-- Instructions for the task --
Copy nothing from the entries below except the lines from the one containing "The width and" through the one containing "Click the WordPress logo icon", and copy those exactly.

-- Records to process --
■ ■ ■
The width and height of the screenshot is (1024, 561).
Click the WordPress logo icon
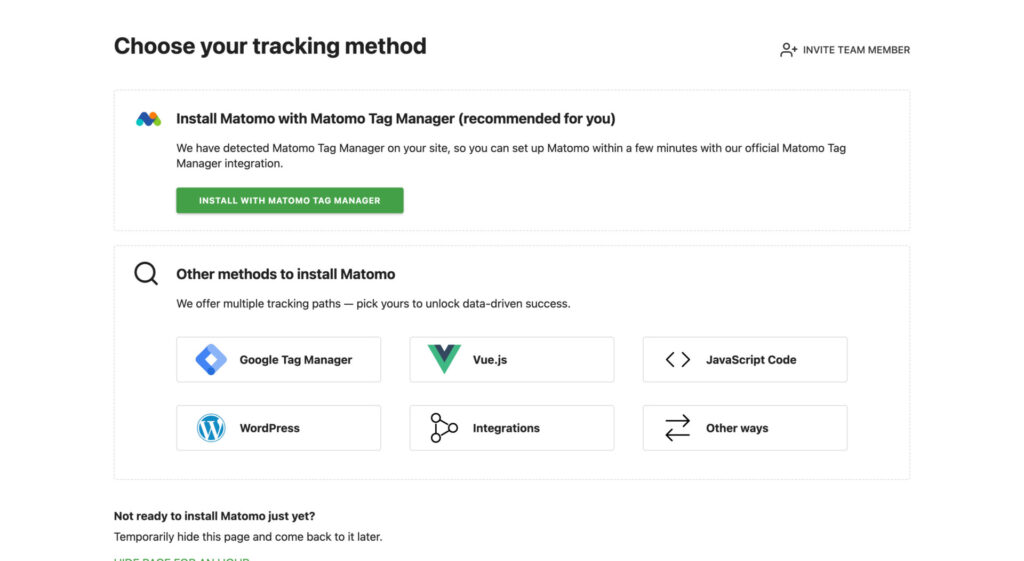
■ ■ ■
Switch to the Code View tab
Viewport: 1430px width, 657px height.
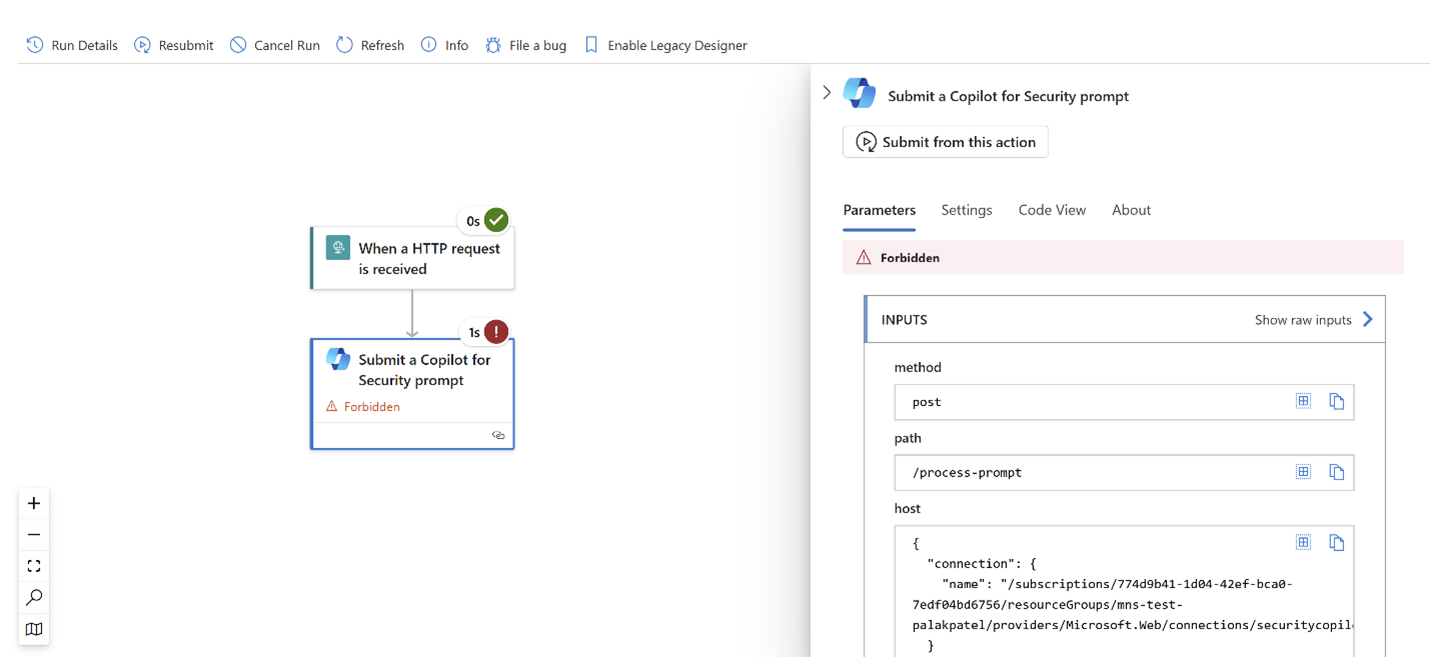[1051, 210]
■ ■ ■
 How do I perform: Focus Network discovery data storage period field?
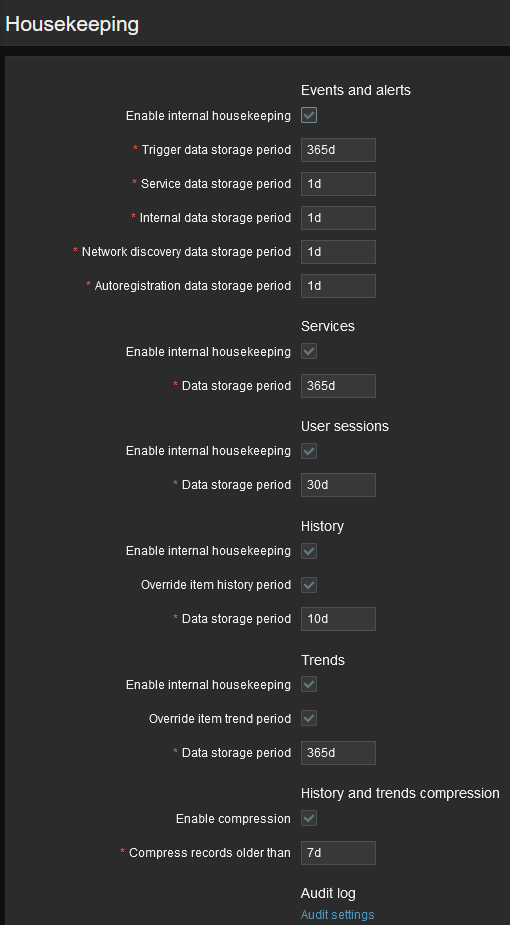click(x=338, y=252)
■ ■ ■
-- Response for this exercise --
The width and height of the screenshot is (1024, 561).
Click the WordPress logo icon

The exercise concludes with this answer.